(Beginning of Data shown)
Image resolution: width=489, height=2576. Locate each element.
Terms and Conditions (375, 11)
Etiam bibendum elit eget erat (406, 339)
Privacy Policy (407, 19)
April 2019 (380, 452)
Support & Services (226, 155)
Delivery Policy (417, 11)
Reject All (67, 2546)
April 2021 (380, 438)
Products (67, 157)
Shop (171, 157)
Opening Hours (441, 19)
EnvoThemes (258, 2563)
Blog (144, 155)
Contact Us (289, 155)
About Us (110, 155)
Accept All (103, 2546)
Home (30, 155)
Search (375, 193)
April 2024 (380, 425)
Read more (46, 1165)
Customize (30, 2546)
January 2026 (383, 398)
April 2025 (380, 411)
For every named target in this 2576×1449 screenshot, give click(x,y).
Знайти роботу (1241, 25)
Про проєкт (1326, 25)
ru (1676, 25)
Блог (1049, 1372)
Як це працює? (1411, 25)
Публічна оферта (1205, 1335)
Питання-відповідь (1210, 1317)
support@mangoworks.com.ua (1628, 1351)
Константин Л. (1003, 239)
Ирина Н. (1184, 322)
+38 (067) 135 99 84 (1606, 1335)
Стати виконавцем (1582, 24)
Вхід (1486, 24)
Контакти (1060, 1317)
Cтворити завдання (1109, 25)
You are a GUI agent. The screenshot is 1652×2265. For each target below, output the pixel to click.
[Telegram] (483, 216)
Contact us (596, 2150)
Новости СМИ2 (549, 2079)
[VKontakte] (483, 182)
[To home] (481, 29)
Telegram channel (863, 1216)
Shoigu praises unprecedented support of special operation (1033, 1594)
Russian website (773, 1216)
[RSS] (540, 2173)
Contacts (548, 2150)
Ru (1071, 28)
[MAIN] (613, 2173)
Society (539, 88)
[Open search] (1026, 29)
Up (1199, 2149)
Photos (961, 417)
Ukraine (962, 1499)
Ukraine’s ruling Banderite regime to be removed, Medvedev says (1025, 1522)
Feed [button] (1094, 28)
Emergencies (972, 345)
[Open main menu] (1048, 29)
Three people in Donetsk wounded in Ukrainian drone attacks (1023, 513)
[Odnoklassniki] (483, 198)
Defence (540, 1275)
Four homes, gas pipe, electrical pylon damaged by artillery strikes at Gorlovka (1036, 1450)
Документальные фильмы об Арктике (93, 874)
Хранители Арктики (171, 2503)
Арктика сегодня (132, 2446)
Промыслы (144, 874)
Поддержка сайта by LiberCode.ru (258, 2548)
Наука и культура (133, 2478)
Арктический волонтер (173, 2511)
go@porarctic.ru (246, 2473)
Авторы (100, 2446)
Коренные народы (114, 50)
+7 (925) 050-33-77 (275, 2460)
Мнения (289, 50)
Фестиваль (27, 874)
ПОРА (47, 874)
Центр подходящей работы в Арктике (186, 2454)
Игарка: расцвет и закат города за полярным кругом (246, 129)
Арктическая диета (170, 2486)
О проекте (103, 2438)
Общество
(End of Data shown)
Problem to solve: Please give back, exactly as it stands above, the stretch from the line with "Хранители Арктики (171, 2503)" through the line with "Авторы (100, 2446)", and no line outside it.

Expected output:
Хранители Арктики (171, 2503)
Арктика сегодня (132, 2446)
Промыслы (144, 874)
Поддержка сайта by LiberCode.ru (258, 2548)
Наука и культура (133, 2478)
Арктический волонтер (173, 2511)
go@porarctic.ru (246, 2473)
Авторы (100, 2446)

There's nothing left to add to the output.